Most cathodes for lithium-ion batteries use combinations of metal ions, such as nickel-manganese-cobalt (NMC) or nickel-cobalt-aluminum (NCA). Cathodes can make up roughly half of the materials costs for the entire battery, with cobalt being the priciest element. At a price of approximately $28,500 per ton, it is more expensive than nickel, manganese and aluminum combined, and it makes up 10% to 30% of most lithium-ion battery cathodes.

“Cobalt is the least abundant and most expensive component in battery cathodes,” said Arumugam Manthiram, a professor in the Walker Department of Mechanical Engineering at UT Austin and director of the Texas Materials Institute. “And we are completely eliminating it.”

Instead of cobalt, the cathode is 89% nickel. Manganese and aluminum make up the other key elements. More nickel means an increased energy density for the battery, but in the past that has come with a shorter cycle life, leading the battery to lose capacity more quickly.

Eliminating cobalt usually slows down the kinetic response of a battery and leads to lower rate capability, or how quickly the cathode can be charged or discharged.

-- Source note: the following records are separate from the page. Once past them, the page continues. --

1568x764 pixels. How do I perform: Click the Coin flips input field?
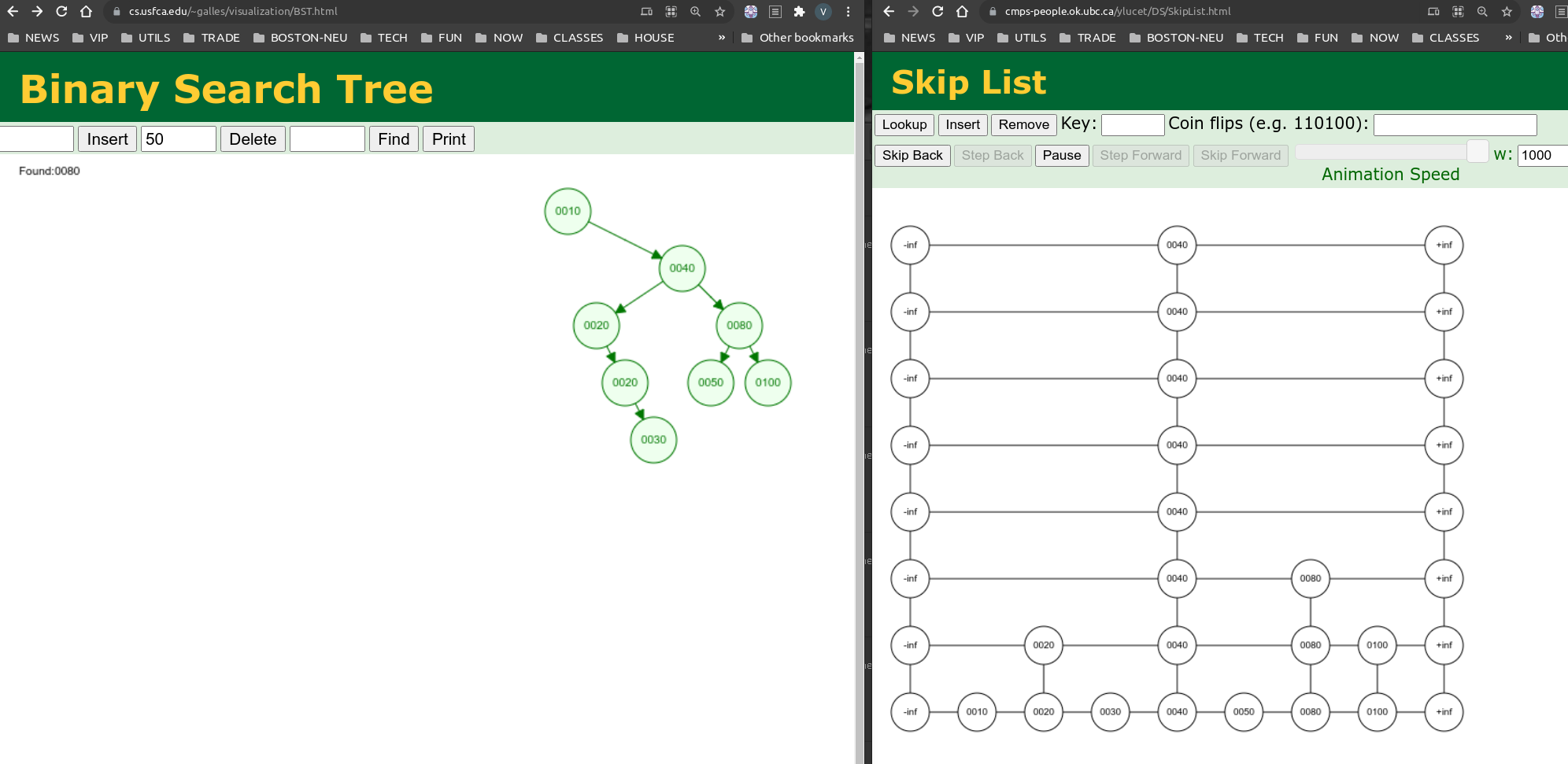coord(1455,125)
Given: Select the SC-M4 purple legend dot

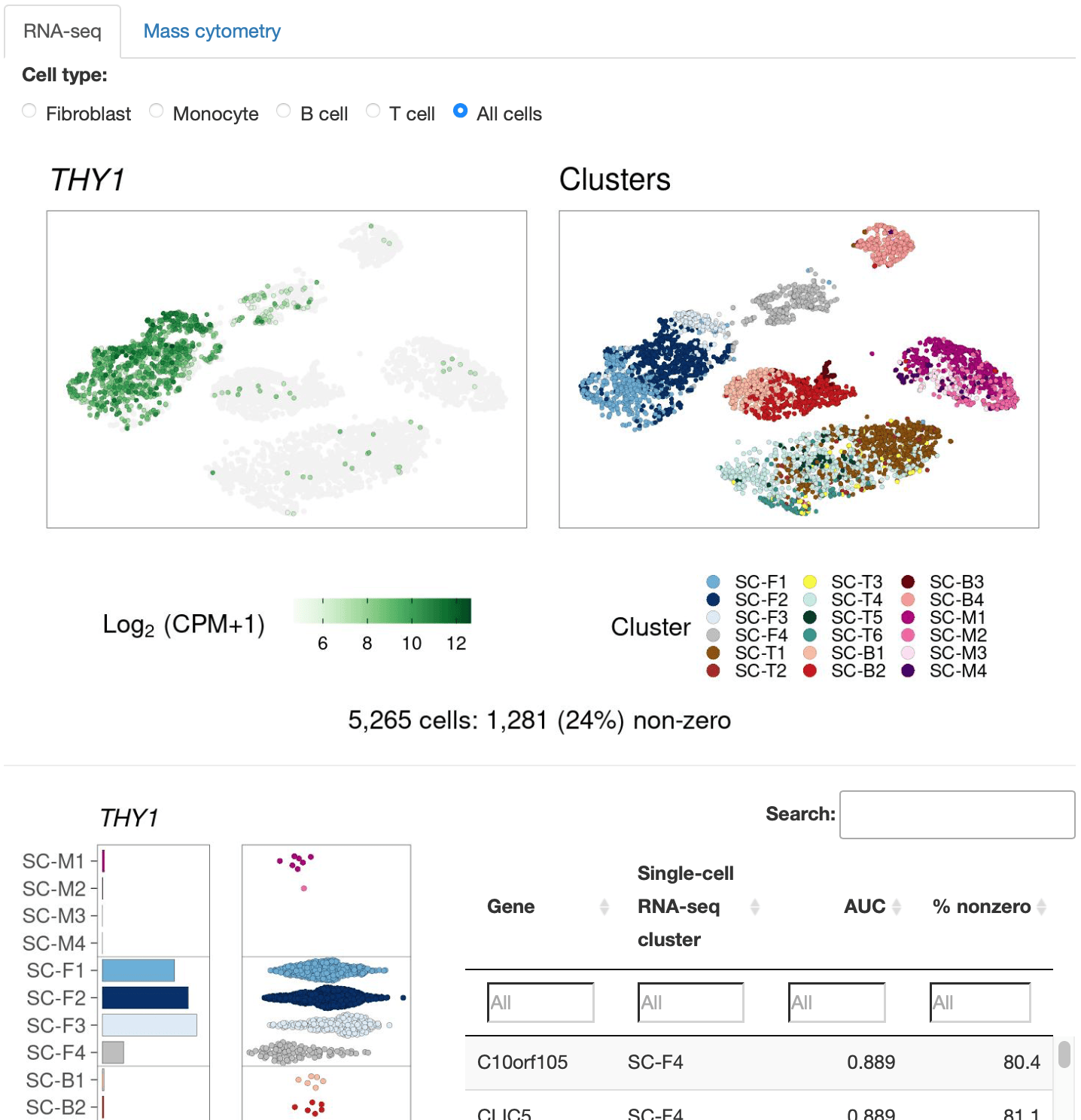Looking at the screenshot, I should (x=909, y=671).
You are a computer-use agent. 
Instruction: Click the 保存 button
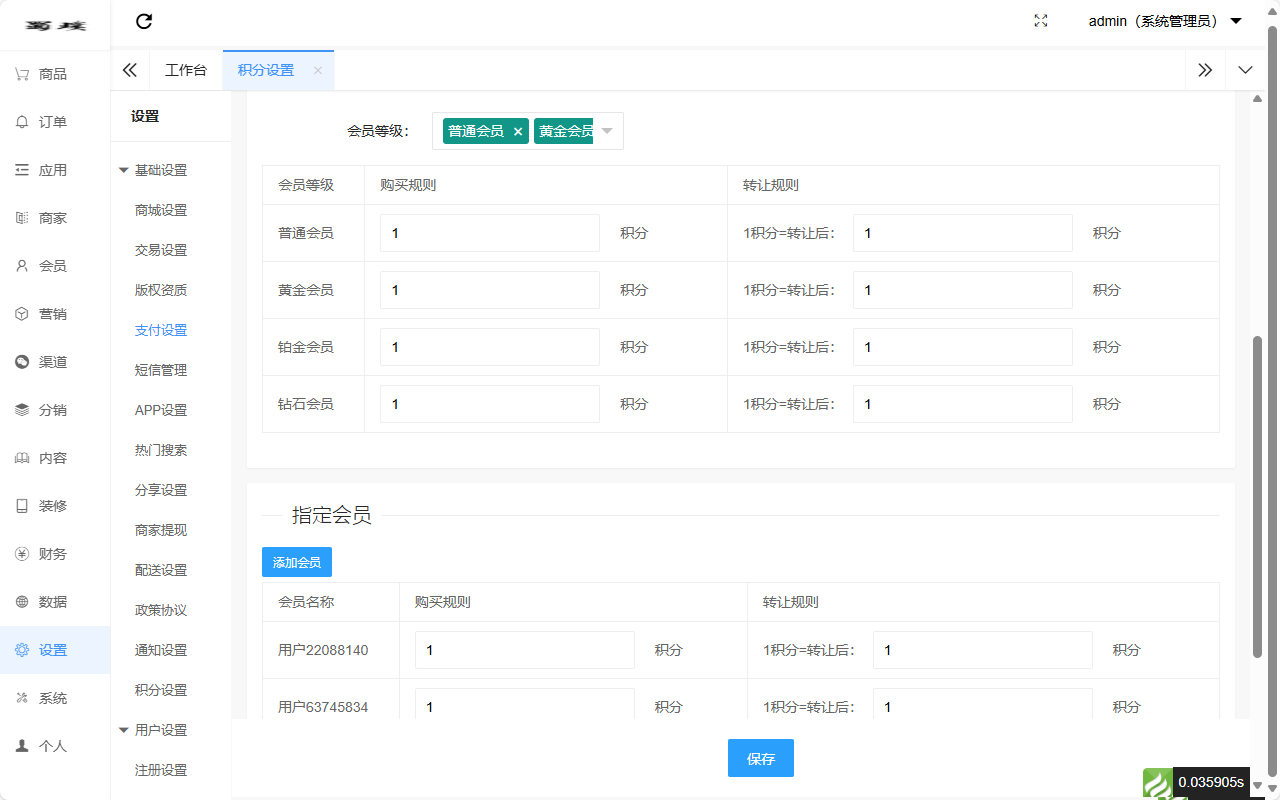pyautogui.click(x=760, y=759)

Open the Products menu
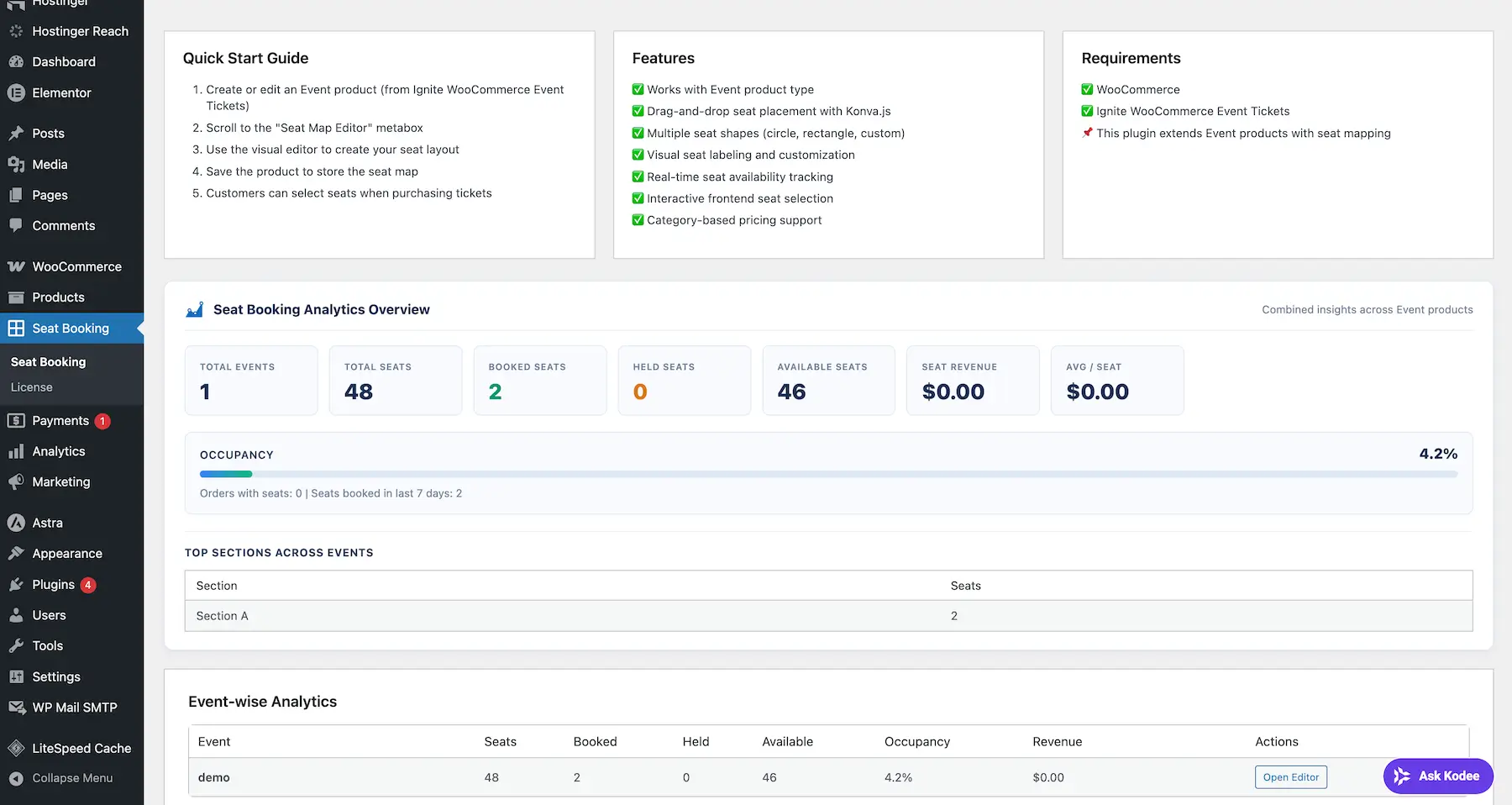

However, the researchers said they’ve overcome the short cycle life and poor rate capability problems through finding an optimal combination of metals and ensuring an even distribution of their ions.

During synthesis, the researchers were able to ensure the ions of the various metals remained evenly distributed across the crystal structure in the cathode. When these ions bunch up, performance degrades, and that problem has plagued previous cobalt-free, high-energy batteries, Manthiram said. By keeping the ions evenly distributed, the researchers were able to avoid performance loss.

“Our goal is to use only abundant and affordable metals to replace cobalt while maintaining the performance and safety,” said Wangda Li, a Ph.D. graduate at UT Austin, “and to leverage industrial synthesis processes that are immediately scalable.”

The researchers have received grants from the U.S. Department of Energy, and they have formed a startup called TexPower to bring the technology to market.